- Entries provided -
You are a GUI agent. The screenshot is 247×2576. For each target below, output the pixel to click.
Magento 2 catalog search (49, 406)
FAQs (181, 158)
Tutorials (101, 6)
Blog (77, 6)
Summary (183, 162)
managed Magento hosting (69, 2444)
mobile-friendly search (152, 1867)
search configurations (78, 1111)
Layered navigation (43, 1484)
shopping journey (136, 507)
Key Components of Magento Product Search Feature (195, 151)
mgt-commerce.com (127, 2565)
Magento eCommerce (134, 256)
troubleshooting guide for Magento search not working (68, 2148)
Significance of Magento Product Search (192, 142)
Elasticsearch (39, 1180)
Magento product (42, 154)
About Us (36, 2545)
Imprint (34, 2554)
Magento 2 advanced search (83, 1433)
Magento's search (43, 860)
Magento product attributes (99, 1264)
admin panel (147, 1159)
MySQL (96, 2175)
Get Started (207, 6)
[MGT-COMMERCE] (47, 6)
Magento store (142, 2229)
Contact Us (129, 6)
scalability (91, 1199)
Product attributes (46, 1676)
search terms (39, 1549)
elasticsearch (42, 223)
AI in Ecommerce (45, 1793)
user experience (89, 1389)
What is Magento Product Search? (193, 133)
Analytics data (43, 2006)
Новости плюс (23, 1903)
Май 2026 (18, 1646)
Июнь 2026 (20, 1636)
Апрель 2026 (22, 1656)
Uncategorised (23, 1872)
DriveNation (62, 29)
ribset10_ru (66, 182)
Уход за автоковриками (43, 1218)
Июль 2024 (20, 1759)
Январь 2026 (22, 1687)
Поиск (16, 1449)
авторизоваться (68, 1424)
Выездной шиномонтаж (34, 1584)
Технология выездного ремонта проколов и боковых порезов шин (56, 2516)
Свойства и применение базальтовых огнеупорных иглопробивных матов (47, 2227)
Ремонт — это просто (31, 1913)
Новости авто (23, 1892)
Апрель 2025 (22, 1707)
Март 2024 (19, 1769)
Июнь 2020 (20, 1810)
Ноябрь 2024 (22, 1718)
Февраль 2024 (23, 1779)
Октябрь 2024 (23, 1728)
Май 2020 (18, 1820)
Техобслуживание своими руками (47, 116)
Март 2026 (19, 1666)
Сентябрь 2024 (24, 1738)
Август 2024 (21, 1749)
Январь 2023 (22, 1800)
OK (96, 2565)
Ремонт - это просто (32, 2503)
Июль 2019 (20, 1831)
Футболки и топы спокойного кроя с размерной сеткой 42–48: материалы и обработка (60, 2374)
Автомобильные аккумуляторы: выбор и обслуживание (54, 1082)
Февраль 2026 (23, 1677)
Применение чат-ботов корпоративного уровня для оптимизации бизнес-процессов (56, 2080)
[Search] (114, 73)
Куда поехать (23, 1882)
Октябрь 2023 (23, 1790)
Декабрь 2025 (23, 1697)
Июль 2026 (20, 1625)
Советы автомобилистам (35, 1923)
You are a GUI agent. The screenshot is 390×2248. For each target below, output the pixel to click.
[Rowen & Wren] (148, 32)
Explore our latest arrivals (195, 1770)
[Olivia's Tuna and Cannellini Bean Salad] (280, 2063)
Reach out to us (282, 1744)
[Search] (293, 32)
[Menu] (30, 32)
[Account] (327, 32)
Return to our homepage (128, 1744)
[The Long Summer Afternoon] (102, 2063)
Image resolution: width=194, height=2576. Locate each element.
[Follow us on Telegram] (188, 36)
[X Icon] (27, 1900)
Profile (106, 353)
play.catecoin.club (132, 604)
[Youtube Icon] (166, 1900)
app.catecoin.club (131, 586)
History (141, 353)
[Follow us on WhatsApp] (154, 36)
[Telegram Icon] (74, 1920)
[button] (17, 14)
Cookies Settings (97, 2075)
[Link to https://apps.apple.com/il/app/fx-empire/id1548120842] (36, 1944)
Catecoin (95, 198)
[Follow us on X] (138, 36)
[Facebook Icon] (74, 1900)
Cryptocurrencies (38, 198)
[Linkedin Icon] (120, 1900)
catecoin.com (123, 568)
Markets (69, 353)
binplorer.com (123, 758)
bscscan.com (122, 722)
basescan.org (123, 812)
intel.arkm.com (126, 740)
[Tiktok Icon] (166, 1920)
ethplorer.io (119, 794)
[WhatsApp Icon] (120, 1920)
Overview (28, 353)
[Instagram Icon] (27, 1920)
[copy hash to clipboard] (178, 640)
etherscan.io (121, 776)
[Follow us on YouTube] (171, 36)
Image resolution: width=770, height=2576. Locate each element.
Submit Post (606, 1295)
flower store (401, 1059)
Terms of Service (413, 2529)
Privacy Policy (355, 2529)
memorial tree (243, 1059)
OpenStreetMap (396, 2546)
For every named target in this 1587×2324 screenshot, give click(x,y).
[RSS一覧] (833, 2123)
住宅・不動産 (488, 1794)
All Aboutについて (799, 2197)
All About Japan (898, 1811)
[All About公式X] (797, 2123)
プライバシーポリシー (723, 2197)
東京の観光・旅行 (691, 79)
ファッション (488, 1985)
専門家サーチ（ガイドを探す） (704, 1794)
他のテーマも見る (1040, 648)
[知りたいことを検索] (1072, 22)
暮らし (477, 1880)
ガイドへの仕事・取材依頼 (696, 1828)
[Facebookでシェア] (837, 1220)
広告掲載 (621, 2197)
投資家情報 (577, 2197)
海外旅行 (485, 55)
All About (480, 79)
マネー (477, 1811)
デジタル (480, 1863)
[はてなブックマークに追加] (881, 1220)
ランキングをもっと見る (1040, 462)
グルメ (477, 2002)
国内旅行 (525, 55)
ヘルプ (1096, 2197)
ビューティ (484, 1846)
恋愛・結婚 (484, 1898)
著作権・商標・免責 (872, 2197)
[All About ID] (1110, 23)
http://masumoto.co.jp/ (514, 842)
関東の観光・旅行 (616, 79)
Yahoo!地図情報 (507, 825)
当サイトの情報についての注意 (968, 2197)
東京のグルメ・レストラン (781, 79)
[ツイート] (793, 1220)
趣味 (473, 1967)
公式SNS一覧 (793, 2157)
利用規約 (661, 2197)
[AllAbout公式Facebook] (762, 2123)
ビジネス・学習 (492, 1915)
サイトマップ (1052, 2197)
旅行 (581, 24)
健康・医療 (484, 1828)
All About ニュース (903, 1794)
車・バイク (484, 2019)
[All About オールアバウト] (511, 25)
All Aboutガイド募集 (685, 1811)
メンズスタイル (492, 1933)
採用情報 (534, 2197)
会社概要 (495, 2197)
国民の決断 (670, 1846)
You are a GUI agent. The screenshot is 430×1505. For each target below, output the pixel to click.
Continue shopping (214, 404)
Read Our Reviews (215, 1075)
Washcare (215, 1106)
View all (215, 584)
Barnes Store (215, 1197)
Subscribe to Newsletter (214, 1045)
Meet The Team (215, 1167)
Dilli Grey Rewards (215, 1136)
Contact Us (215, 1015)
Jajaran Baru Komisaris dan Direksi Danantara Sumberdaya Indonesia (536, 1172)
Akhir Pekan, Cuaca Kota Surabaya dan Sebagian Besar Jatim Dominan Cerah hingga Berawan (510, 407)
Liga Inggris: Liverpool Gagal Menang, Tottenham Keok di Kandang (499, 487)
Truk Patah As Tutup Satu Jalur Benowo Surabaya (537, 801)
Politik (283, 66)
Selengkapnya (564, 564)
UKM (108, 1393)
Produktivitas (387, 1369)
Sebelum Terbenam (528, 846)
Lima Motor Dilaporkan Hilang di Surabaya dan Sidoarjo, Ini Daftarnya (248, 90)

- What the task requires -
In this listing, how many lines contain "attributes"? Give the number without explanation.

- Result -
2